Après moult procès perdus et démarches vaines depuis les années 1930 pour rétablir la vérité, il aura fallu que Gabriel Quetglas, excédé par la mauvaise foi de la partie adverse et l'impunité garantie au mensonge, trouve un nouvel angle d'attaque : il porta cette fois plainte pour publicité mensongère en pointant du doigt le panneau qui présentait le piano de la cellule n°2 comme étant "le pauvre piano majorquin" évoqué par George Sand. Et il aura fallu une juge lucide et courageuse pour confondre enfin l'imposture, avec à l'appui mille expertises, documents, témoignages et relevés topographiques. Voilà la partie adverse sommée par décision de justice de retirer l'inauthentique piano de la cellule n°2, et interdite de faire croire, de quelque façon que ce soit, que celle-ci abrita Chopin.

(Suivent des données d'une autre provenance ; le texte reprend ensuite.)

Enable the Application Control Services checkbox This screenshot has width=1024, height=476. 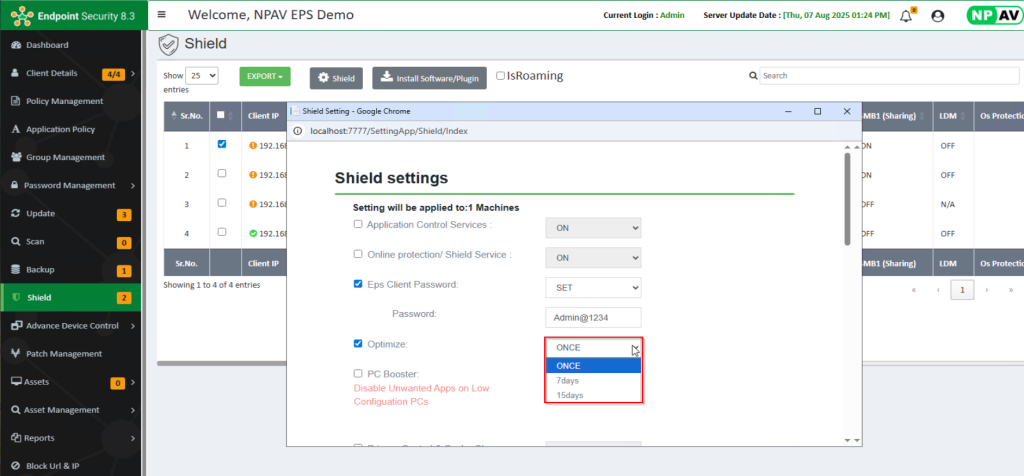[x=358, y=225]
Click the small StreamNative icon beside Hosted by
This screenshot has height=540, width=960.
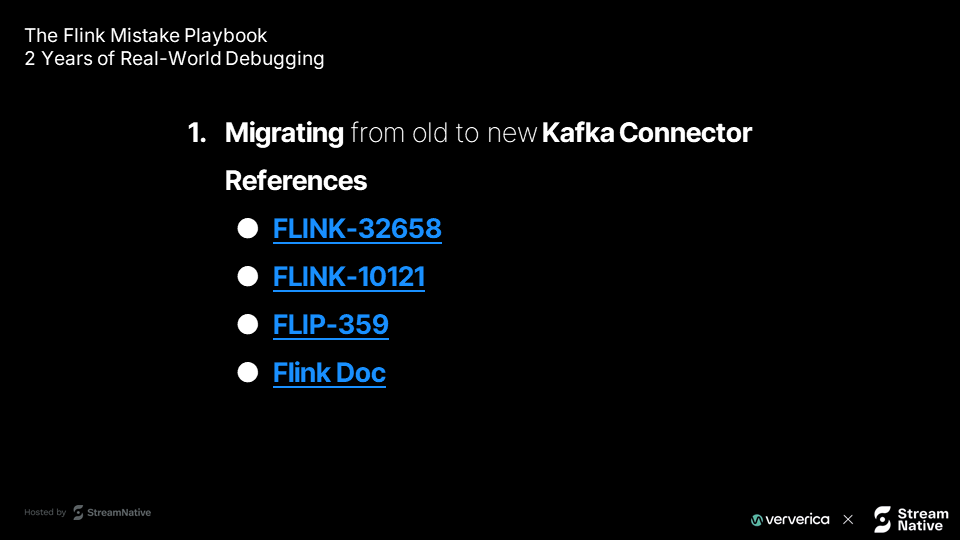[x=78, y=512]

"En extase devant un faux"


Qu'en sera-t-il des parts confortables que touche le clan Ferra-Capllonch sur les 250.000 billets d'entrée délivrés chaque année à la Chartreuse pour 8,50 euros et que se partagent les différents propriétaires ? Ceux du piano et de la cellule authentiques en perçoivent 11%. Ceux du "faux" piano et de la cellule inauthentique, mais aussi d'une pharmacie et d'une imprimerie anciennes, 23,75%. Dès le jugement rendu, un journal majorquin s'est perfidement amusé à publier les photographies d'innombrables personnalités, de la reine Sophie jusqu'au funeste caudillo Franco, toutes posant devant le faux piano, sous le titre : "Extasiados frente a un fraude", "En extase devant une fraude".



par Raphaël de Gubernatis



* Durant tout le XIXe siècle, on n'avait plus su exactement dans quelle cellule avaient séjourné Chopin, Sand et ses deux enfants avec leur domestique. Aussitôt après leur départ prématuré, les paysans arriérés de ce village de montagne qu'est Valldemosa s'étaient empressés d'oublier ces créatures venues d'un monde dont ils n'avaient même pas idée, qui n'assistaient pas à la messe dominicale, snobaient leurs processions et s'horrifiaient de leurs mœurs primitives. Mais déjà tout permettait de penser que ce n'était en aucun cas la cellule n°2 ainsi que l'atteste le témoignage écrit daté de 1896 d'un homme se souvenant, dans son enfance, avoir rendu visite aux illustres voyageurs dans la cellule n°4 ou la cellule n°5, à l'exclusion de toute autre.

** L'emplacement du clocher de la Chartreuse, tel qu'on le voit apparaître sur ce dessin de Maurice, a permis de comprendre que ce dernier ne pouvait avoir été exécuté que du jardin de la cellule n°4 ou, à la rigueur, de l'extrême angle de celui de la n°3. Le recueil de dessins qui était alors la propriété d'Aurore Sand, la petite-fille de Maurice Dudevant, appartient désormais aux propriétaires... de la cellule n°2.

*** A son départ de Majorque, Chopin et Sand vendirent le piano à une Française, Hélène Choussat, mariée au banquier de Palma Canut par qui transitait l'argent envoyé de Paris aux deux artistes. A la mort d'Hélène, le piano passa à son fils, à la femme de celui-ci, au neveu de cette dernière, puis au grand-oncle de son actuel propriétaire, Gabriel Quetglas. Il fut en 1932 réinstallé à la Chartreuse.